Requirement
Please reproduce the whole listing below word for word, leaving out the pictures.

:: Supplied data

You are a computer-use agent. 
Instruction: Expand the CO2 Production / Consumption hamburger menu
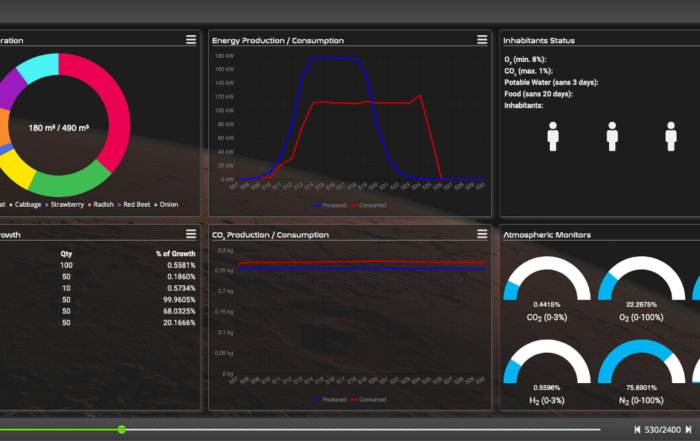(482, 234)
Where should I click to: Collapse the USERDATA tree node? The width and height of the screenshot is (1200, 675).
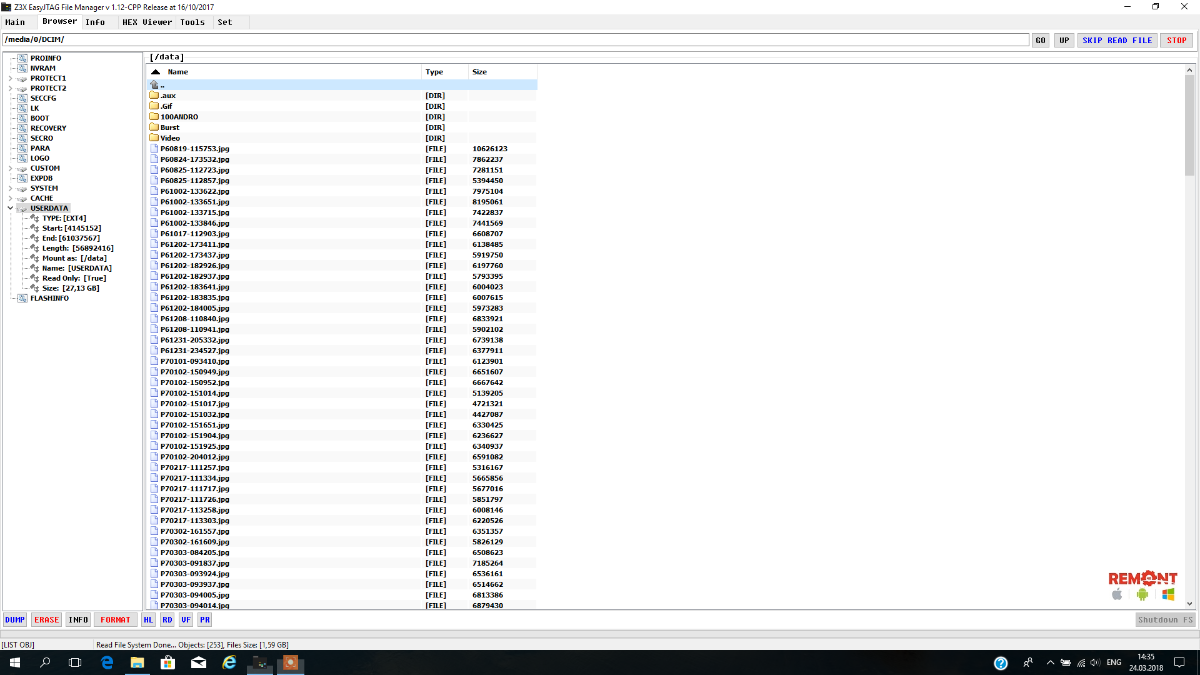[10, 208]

::::

Result for this exercise
You are a computer-use agent. 
Instruction: Expand the CO2 Production / Consumption hamburger menu
(482, 234)
Where should I click to: Collapse the USERDATA tree node? The width and height of the screenshot is (1200, 675).
[10, 208]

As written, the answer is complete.